Anne Molyneaux, director of CS International, told an Irish Stock Exchange (ISE) meeting on corporate governance that reputation was an issue even for the US after the global crash.
"People do not trust US companies anymore. But the US is acting to deal with this, with new rules and implementation of those rules," she said.
Tanaiste Mary Coughlan told the conference it was necessary to distinguish between the banking sector and the rest of corporate Ireland.
"It is wrong to blacken, here and abroad, the reputation of all our companies because of serious failures in a particular sector," she said.
There was no such thing as a "light touch" regulatory regime for Irish companies, but we should "think long and hard" before extending the power of the State into the affairs of private sector enterprise where it has no prior property rights, Ms Coughlan said.
ISE chairman Padraic O'Connor said the Exchange's reputation has been damaged when some companies deviated from the principles of the code on corporate governance.
"However, responsibility for corporate governance issues is not solely down to publicly listed firms and the Government must lead by example in ensuring that public sector companies practiced the highest standards," he said.
ISE chief executive Deirdre Somers said it could not have done much more with regard to Anglo Irish Bank because of its limited regulatory role.
However, the dual role of chairman and chief executive was a breach of the code, and Ireland must learn the lessons of recent corporate governance failures.
Prof Niamh Brennan of the Centre for Corporate Governance at UCD, said standards at public bodies and companies should be higher than those of listed companies, because taxpayers cannot sell their "shares".

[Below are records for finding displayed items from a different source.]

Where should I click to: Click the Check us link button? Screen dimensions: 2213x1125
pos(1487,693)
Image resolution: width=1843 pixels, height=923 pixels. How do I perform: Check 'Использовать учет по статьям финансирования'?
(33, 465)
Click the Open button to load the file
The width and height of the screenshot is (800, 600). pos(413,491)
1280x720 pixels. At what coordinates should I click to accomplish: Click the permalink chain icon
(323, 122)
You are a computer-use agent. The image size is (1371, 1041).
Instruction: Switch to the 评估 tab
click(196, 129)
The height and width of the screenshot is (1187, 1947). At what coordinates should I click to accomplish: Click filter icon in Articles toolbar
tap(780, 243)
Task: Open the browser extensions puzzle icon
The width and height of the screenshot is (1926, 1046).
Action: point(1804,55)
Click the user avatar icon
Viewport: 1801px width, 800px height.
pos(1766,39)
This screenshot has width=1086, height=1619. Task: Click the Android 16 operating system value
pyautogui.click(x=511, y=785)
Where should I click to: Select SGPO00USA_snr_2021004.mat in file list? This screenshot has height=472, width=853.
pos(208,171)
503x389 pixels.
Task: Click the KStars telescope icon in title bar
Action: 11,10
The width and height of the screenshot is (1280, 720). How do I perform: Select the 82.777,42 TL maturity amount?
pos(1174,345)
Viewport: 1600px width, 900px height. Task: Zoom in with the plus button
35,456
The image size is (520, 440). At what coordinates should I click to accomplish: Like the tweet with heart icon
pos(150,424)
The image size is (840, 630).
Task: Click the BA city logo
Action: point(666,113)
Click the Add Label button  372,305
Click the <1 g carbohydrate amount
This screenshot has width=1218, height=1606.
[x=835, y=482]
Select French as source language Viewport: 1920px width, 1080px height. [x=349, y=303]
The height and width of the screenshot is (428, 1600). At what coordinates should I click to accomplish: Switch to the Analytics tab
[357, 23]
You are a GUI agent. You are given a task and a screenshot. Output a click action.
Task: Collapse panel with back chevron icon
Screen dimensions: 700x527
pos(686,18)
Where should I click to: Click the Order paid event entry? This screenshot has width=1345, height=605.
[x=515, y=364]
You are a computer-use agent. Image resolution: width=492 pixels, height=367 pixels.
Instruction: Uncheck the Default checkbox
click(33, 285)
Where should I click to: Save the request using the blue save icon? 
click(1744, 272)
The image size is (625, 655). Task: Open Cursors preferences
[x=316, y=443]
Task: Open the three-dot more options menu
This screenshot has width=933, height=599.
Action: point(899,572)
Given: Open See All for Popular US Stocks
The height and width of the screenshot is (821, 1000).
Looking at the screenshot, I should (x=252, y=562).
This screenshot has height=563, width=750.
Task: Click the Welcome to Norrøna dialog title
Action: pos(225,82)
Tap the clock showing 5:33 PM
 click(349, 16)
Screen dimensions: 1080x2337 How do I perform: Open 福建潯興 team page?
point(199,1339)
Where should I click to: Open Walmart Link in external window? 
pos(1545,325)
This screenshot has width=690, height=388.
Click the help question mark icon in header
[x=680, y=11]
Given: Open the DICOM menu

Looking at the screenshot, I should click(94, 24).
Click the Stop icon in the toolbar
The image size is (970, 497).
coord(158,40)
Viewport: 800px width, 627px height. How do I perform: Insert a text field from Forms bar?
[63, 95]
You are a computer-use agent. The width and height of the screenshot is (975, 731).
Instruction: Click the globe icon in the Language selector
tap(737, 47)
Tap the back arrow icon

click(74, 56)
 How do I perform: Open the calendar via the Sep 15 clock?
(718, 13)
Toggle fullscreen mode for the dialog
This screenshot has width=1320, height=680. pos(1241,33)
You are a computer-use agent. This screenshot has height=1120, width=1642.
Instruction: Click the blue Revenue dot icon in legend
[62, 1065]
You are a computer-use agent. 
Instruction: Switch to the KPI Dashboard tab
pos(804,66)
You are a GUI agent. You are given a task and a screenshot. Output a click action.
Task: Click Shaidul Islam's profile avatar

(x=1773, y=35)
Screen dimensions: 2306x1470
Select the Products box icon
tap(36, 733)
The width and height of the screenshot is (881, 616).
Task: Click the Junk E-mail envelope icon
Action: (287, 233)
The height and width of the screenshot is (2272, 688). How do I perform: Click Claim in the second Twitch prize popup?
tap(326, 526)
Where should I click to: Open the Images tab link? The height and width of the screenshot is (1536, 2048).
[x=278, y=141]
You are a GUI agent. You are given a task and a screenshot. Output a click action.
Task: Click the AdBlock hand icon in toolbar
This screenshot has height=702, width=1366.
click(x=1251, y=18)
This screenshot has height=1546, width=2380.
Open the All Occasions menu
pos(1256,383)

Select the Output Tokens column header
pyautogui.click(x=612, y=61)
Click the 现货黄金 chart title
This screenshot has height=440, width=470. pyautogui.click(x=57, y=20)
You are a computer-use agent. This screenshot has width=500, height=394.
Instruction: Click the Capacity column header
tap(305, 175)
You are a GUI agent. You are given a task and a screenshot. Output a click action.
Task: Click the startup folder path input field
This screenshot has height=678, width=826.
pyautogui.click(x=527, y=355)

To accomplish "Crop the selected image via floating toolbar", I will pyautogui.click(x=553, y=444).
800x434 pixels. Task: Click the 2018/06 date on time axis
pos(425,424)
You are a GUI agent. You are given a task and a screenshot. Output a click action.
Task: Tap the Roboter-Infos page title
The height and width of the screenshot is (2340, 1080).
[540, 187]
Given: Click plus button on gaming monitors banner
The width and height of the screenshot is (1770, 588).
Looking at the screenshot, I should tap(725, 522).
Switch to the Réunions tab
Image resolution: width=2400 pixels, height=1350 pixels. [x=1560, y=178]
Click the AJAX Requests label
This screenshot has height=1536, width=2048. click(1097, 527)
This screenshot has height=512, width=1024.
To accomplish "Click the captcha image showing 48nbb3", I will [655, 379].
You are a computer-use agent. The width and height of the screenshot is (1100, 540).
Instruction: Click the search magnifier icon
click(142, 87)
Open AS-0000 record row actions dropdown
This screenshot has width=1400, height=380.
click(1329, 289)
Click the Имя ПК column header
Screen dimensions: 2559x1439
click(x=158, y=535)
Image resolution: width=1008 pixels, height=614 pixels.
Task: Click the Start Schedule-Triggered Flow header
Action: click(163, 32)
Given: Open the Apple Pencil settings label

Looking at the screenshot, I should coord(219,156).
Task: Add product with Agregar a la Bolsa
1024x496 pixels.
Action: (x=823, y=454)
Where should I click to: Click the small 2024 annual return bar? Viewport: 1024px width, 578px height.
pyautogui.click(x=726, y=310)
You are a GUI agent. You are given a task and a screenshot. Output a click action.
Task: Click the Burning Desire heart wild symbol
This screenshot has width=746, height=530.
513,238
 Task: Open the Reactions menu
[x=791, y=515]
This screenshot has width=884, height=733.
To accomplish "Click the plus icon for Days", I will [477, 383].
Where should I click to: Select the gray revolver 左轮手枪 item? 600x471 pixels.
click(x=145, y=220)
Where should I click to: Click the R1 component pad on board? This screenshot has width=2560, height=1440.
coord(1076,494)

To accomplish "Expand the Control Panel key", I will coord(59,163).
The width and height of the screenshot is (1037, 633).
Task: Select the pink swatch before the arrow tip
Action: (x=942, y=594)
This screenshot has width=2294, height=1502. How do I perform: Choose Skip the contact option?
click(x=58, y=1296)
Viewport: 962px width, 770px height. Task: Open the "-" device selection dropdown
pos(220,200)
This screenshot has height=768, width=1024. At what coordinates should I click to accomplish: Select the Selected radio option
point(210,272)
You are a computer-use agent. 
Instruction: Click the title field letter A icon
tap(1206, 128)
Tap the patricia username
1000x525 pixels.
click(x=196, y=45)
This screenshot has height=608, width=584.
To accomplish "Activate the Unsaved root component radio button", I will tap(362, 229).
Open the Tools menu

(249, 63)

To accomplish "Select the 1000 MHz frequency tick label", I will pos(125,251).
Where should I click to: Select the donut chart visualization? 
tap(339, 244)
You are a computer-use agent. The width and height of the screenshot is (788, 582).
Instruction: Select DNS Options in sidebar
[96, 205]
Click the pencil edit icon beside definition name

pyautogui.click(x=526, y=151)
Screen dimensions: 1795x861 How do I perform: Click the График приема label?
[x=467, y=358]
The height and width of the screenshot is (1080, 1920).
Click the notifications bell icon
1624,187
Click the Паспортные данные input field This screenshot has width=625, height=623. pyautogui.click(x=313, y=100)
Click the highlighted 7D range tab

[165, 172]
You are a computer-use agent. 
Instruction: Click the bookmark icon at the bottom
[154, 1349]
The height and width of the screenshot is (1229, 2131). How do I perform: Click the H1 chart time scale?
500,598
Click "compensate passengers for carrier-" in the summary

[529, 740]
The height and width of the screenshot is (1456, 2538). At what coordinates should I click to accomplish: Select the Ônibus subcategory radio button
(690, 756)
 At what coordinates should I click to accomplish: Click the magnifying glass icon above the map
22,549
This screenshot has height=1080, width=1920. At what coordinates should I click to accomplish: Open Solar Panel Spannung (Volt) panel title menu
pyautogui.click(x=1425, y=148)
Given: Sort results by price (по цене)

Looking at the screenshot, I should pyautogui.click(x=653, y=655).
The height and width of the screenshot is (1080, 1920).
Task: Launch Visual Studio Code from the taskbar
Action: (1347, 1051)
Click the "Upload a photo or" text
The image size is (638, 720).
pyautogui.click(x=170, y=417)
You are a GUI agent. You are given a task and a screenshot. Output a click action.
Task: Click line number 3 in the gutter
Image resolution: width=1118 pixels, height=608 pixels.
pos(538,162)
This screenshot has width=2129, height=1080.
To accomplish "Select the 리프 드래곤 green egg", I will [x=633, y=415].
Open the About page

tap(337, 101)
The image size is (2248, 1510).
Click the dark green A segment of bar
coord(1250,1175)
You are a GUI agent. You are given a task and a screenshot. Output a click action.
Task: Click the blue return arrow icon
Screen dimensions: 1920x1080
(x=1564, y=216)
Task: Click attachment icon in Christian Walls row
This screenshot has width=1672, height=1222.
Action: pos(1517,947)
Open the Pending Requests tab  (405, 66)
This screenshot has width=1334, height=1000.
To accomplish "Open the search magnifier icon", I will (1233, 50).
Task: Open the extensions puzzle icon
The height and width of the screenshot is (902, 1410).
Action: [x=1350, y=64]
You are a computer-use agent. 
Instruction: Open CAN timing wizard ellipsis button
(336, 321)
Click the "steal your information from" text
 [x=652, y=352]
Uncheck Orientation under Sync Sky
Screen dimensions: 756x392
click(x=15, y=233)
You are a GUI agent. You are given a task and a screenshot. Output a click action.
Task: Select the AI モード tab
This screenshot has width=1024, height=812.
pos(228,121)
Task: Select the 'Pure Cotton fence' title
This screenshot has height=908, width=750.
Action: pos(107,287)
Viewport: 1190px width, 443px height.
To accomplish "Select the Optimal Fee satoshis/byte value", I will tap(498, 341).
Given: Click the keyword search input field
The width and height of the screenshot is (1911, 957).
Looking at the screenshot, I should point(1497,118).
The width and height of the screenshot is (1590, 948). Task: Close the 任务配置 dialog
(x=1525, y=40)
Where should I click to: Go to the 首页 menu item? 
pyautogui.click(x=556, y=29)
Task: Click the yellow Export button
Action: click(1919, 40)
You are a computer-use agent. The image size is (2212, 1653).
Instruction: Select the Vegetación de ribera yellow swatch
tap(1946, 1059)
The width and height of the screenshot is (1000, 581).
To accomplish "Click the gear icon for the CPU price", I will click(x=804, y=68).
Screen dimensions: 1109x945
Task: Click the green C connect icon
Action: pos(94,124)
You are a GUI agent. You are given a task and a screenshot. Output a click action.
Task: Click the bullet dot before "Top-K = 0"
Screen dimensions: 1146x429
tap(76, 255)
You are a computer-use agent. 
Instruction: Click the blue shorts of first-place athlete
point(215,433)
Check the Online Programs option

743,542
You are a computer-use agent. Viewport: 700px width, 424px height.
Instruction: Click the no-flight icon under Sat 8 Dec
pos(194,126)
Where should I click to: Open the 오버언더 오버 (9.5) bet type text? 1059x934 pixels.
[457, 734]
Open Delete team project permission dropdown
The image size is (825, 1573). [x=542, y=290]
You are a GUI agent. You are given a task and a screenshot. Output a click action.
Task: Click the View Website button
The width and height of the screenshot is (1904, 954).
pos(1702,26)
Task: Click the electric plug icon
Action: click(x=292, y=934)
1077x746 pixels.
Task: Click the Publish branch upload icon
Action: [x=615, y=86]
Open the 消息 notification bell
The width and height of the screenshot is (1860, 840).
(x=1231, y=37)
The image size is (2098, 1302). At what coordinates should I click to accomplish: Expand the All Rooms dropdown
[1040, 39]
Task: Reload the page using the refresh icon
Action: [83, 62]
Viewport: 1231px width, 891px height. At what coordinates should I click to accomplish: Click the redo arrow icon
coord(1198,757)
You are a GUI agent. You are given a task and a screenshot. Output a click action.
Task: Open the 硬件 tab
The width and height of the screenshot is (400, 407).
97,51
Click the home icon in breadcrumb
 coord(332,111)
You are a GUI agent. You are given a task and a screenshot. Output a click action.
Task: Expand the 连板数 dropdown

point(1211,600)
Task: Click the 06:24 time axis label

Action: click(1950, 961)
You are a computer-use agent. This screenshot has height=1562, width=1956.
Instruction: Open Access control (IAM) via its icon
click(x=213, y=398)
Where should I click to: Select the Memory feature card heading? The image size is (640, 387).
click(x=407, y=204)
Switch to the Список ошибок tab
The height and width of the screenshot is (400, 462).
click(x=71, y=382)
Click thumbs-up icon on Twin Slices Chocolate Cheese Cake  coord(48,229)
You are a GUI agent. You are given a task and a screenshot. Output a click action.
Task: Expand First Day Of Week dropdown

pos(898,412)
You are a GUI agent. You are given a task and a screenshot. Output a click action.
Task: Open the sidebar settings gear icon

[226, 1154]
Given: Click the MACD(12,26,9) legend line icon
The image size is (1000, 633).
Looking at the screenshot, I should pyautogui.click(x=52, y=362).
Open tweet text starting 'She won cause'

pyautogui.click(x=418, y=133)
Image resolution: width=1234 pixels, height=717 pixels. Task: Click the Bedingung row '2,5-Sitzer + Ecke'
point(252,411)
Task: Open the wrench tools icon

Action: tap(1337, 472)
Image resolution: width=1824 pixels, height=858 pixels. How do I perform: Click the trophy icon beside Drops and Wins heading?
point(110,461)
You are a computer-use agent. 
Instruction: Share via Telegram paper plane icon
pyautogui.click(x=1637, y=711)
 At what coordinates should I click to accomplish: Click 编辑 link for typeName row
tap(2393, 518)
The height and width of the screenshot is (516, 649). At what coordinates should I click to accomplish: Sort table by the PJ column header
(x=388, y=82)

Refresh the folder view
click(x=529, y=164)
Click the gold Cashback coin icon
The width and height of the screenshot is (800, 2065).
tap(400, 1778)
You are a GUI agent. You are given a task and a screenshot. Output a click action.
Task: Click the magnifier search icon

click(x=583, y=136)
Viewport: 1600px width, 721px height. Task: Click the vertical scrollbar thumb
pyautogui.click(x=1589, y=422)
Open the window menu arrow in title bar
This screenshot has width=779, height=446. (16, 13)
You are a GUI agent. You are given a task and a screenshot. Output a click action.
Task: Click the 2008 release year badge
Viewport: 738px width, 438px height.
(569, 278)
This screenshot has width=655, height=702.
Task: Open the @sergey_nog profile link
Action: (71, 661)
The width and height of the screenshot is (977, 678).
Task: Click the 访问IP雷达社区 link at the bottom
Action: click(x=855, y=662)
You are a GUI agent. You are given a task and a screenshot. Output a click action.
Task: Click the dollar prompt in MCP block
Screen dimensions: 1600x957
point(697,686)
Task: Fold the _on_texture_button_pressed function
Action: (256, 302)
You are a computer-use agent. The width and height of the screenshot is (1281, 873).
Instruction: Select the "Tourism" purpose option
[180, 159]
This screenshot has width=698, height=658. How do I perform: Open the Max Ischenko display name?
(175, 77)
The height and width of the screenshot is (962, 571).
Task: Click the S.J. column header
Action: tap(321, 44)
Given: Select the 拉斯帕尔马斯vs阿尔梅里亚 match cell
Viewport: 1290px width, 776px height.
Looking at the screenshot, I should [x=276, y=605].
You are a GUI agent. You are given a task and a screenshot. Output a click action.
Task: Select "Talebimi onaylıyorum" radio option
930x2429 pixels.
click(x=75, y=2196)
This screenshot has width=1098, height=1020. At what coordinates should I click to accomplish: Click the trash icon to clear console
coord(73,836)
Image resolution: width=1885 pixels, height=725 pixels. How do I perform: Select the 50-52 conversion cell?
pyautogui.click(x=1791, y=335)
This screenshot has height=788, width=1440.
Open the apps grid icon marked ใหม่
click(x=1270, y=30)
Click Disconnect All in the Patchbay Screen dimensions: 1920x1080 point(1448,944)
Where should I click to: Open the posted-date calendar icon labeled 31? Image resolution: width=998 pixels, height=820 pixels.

Fine Gael enterprise spokesman Leo Varadkar TD told the conference the reputational damage to Ireland does not have to be lasting.
"It is up to us to put our house in order, to do it quickly and to show the world that Ireland is second to none when it comes to governance, ethics and open government," Mr Varadkar said.
Labour spokesperson Joan Burton TD said she had the impression that the financial regulators sometimes did not feel powerful enough to question the chief executives of mighty banks about what they were doing.